The U.S. military has created a new precedent for how to counter Russian “hybrid war.” Set in a murky clash of arms in Syria in early February, and one averted in March, this precedent—you might even call it a “red line”—will reverberate from the Middle East to the Black and Baltic seas.
The problem is the appearance on your territory of what defense-policy wonks call “little green men.” They come heavily armed and dressed for combat. They operate at the direction of a government, Vladimir Putin’s Russia. Yet they wear no insignia, and their sponsors deny any control over them. Operating outside the laws of war, they pursue Russian political ends such as the illegal takeover of Crimea and the dismemberment of Ukraine. Via a Russian mercenary paramilitary company called Wagner Group, they have turned up to support Russian ends in Syria as well.
Hybrid war, in the popular conception, encompasses all sorts of irregular conflict, from little green men to cyberdisruption to information operations. Its point is the pursuit of political ends by means not readily traceable to their origin. It seeks conflict without accountability. It probes the question of how much gain is possible short of regular military means. As such, it poses particular challenges to deterrence and wartime accountability. These challenges are of especially great and increasing interest in Europe’s east, from Finland and Sweden through the Baltics, Poland and Ukraine, on to the Balkans. What to do?

**Stored data:**
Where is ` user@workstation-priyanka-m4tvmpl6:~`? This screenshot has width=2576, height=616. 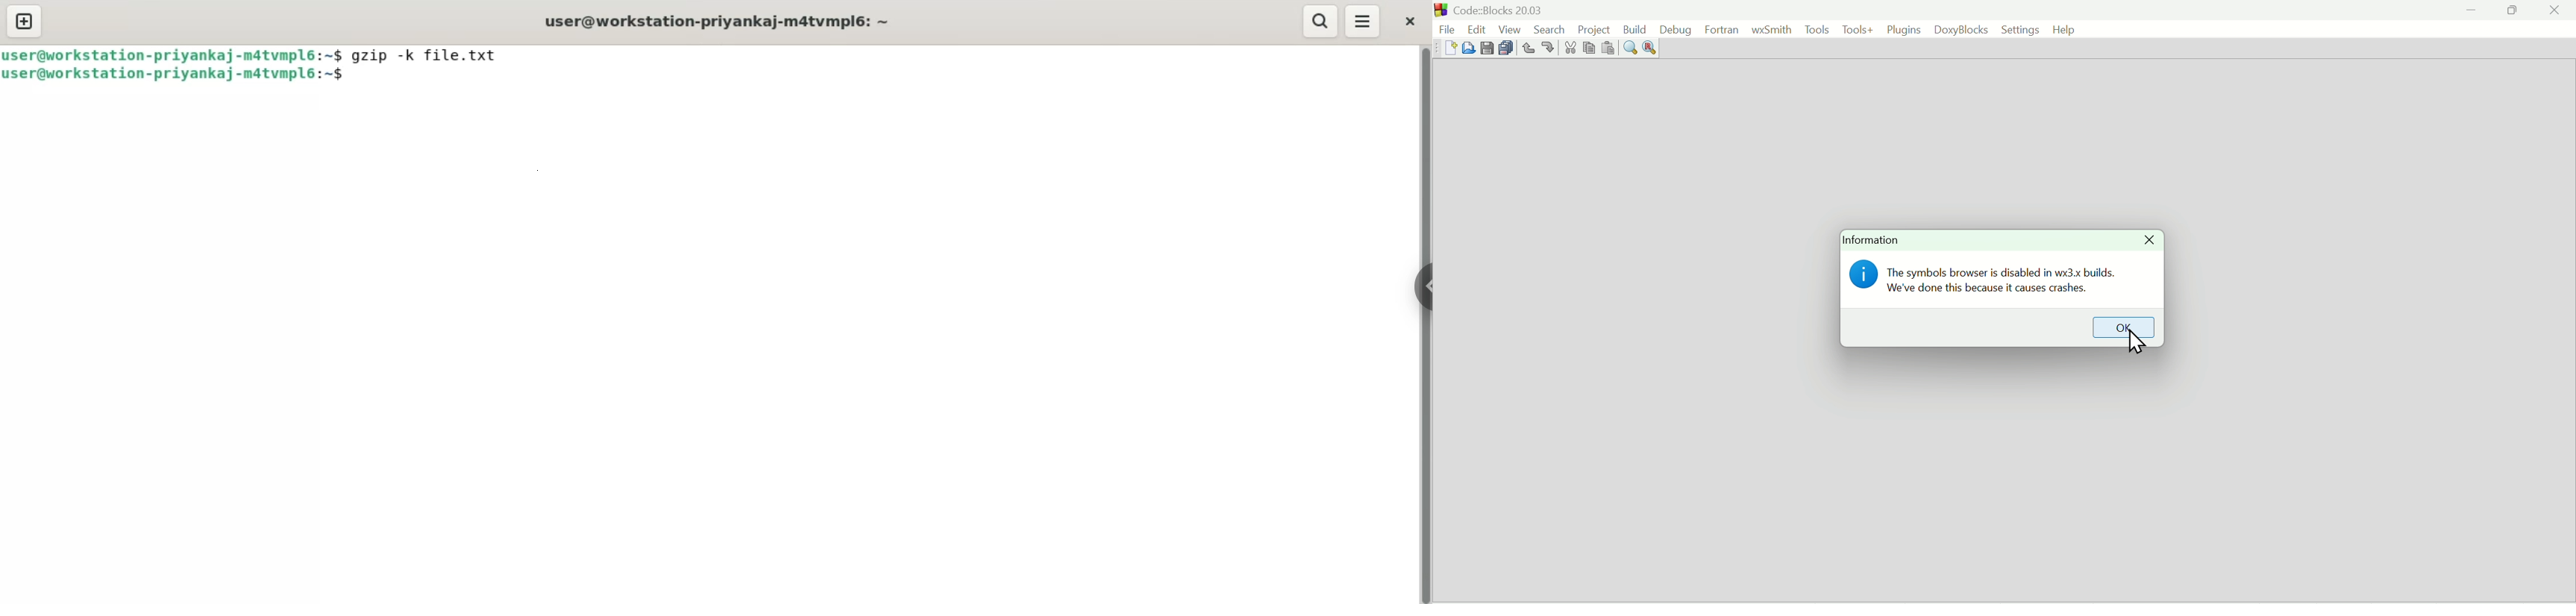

**Task requirements:**
A) Quote the hybrid war passage between "The problem is" and "Syria as well.", inclusive.
B) Decide whether each statement agrees with the hybrid war passage, answering yes or no and quoting the words that settle it: (i) the little green men wear insignia identifying their sponsor; (ii) Wagner Group is described as a Russian mercenary paramilitary company; (iii) the clash of arms in Syria took place in early February.

**Results:**
A)
The problem is the appearance on your territory of what defense-policy wonks call “little green men.” They come heavily armed and dressed for combat. They operate at the direction of a government, Vladimir Putin’s Russia. Yet they wear no insignia, and their sponsors deny any control over them. Operating outside the laws of war, they pursue Russian political ends such as the illegal takeover of Crimea and the dismemberment of Ukraine. Via a Russian mercenary paramilitary company called Wagner Group, they have turned up to support Russian ends in Syria as well.

B)
(i) No: "Yet they wear no insignia, and their sponsors deny any control over them."
(ii) Yes: "Via a Russian mercenary paramilitary company called Wagner Group"
(iii) Yes: "Set in a murky clash of arms in Syria in early February"